While developing MyCouch, I need support for multiple test-environments targetting local CouchDb installs as well as for cloud services such as Cloudant. Each different test-environment supports different features/scenarios. E.g. When I execute my integration tests against Cloudant, I don't want to support creation and deletion of databases. This post will show you how I'm using xUnit's Skip
property of the FactAttribute
, to skip the execution of tests, dynamically determined by configuration.

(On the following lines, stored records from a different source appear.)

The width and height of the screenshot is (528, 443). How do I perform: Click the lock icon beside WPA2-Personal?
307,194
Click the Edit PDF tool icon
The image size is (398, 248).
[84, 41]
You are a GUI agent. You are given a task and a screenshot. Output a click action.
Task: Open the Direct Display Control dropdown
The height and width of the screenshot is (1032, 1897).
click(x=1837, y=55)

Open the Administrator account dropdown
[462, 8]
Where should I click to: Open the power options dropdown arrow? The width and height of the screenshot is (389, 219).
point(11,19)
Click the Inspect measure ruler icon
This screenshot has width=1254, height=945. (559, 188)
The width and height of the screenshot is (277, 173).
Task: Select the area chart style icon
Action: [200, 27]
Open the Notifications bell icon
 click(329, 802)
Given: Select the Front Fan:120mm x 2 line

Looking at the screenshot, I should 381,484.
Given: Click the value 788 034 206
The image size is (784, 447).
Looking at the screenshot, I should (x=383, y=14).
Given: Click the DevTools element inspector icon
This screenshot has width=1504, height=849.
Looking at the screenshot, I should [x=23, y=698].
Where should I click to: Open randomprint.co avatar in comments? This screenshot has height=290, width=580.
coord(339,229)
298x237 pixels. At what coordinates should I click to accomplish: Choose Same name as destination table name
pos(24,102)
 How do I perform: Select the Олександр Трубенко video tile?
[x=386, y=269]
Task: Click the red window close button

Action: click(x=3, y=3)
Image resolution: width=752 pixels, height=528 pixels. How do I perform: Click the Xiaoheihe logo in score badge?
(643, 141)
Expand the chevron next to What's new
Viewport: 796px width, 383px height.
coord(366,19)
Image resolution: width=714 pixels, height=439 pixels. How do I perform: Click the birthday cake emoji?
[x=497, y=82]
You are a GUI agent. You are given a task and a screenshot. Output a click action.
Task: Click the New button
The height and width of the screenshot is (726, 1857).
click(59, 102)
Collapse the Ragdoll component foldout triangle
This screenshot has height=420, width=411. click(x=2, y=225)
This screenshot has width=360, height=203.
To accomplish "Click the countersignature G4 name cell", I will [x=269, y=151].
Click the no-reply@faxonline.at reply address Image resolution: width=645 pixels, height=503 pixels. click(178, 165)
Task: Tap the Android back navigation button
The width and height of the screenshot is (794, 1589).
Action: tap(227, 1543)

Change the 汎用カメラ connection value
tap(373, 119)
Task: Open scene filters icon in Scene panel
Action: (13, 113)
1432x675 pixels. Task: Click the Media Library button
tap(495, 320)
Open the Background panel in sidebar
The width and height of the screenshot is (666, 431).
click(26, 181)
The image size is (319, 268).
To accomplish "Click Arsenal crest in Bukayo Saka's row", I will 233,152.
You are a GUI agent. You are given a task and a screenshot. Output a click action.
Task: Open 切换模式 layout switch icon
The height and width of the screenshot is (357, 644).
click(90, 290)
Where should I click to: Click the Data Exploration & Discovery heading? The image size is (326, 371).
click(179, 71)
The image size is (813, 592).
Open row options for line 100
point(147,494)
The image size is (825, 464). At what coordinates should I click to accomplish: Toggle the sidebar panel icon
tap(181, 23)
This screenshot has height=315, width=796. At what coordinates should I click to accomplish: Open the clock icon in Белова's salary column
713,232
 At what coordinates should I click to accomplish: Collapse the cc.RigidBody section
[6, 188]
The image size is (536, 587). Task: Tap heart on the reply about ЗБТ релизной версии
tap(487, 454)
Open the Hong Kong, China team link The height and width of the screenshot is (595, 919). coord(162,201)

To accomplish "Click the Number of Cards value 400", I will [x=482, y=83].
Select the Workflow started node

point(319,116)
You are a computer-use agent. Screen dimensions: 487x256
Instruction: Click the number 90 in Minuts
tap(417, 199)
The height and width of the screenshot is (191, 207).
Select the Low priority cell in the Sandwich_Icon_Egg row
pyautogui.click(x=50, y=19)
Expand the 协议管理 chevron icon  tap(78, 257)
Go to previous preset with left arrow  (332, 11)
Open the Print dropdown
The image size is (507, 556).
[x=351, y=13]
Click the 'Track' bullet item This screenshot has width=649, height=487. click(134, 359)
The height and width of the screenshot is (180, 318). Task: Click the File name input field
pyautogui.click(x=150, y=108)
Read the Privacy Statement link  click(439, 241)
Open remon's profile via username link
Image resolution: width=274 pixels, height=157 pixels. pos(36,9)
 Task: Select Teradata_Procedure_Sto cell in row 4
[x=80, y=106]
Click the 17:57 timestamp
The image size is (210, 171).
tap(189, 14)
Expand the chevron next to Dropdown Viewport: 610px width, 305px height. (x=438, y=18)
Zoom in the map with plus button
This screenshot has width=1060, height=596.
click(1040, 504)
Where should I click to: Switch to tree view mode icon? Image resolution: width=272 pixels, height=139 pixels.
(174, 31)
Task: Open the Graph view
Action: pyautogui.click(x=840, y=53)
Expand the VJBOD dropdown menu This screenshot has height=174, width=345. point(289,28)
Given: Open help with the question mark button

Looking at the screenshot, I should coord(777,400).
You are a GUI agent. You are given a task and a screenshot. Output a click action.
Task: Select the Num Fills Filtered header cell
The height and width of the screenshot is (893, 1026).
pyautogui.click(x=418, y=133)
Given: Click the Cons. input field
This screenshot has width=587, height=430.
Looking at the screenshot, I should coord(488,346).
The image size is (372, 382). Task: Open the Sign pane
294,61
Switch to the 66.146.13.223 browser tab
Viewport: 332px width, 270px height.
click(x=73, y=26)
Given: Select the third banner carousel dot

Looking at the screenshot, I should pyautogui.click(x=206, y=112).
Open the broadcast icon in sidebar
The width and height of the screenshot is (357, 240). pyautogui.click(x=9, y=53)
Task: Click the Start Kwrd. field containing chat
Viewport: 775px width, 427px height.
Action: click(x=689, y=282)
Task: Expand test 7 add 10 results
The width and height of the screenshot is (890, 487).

Since I do target Windows store apps as well as .Net4.0 and .Net4.5, I don't have this different connection settings for each environment in an app.config
(not supported by WinRT). Also, I don't want to check in Cloudant configuration as I then would be putting my credentials out in the open for a cloud service. Instead, I have the configuration being delivered via simple HTTP-request to a local Nancy hosted webapp, that just reads and returns JSON lying in configuration files on disk. The configuration looks like this:
{
"Supports": [
"attachmentscontext", "changescontext",
"databasecontext", "databasescontext",
"documentscontext", "entitiescontext",
"replicationcontext", "viewscontext",
"mycouchstore", "createdb", "deletedb"],
"TempDbName":"mycouchtests-temp",
"ServerClient":{
"Url":"http://localhost:5984",
"User":"sa",
"Password":"p@ssword"},
"DbClient":{
"ServerUrl":"http://localhost:5984",
"DbName":"mycouchtests",
"User":"mycouchtester",
"Password":"p@ssword"}
}
This JSON is simply deserialized to a simple entity:
public class TestEnvironment
{
public ServerClientConfig ServerClient { get; set; }
public DbClientConfig DbClient { get; set; }
public string TempDbName { get; set; }
public string[] Supports { get; set; }
public bool SupportsEverything
{
get { return Supports.Contains("*"); }
}
public TestEnvironment()
{
ServerClient = new ServerClientConfig();
DbClient = new DbClientConfig();
Supports = new[] { "*" };
TempDbName = "mycouchtests-temp";
}
public virtual bool HasSupportFor(string requirement)
{
return
SupportsEverything ||
Supports.Contains(requirement, StringComparer.OrdinalIgnoreCase);
}
}
The important configuration here isSupports
. It defines what the test-environment supports. A test then uses a custom FactAttribute
called MyFactAttribute
which allows me to specify "requirements/scenarios" for a test:
[MyFact(TestScenarios.DocumentsContext)]
public void When_GET_of_document_with_id_and_rev_It_returns_the_document()
{
...
}
I can also specify more than one requirement/scenario that has to be supported:
[MyFact(TestScenarios.DatabasesContext,
TestScenarios.CreateDb,
TestScenarios.DeleteDb)]
public void Can_create_and_drop_db()
{
...
}
The implementation of the MyFactAttribute
is quite simple. The "ugliest" part of it is that it has a dependency on a static IntegrationTestsRuntime
to look at the current test-environment and what it supports:
public class MyFactAttribute : FactAttribute
{
public MyFactAttribute(params string[] scenarios)
{
var environment = IntegrationTestsRuntime.Environment;
if(!scenarios.Any() || environment.SupportsEverything)
return;
if (!scenarios.All(r => environment.HasSupportFor(r)))
Skip = string.Format(
"TestEnvironment does not support ALL test scenario(s): '{0}'.",
string.Join("|", scenarios));
}
}
If I now execute the Can_create_and_drop_db
test, against a test-environment that has no support for either: DatabasesContext
, CreateDb
or DeleteDb
, the test-runner will skip the test and output something like:
Can_Create_and_drop_db ignored: TestEnvironment does not support test scenario(s): 'databasescontext|createdb|deletedb'.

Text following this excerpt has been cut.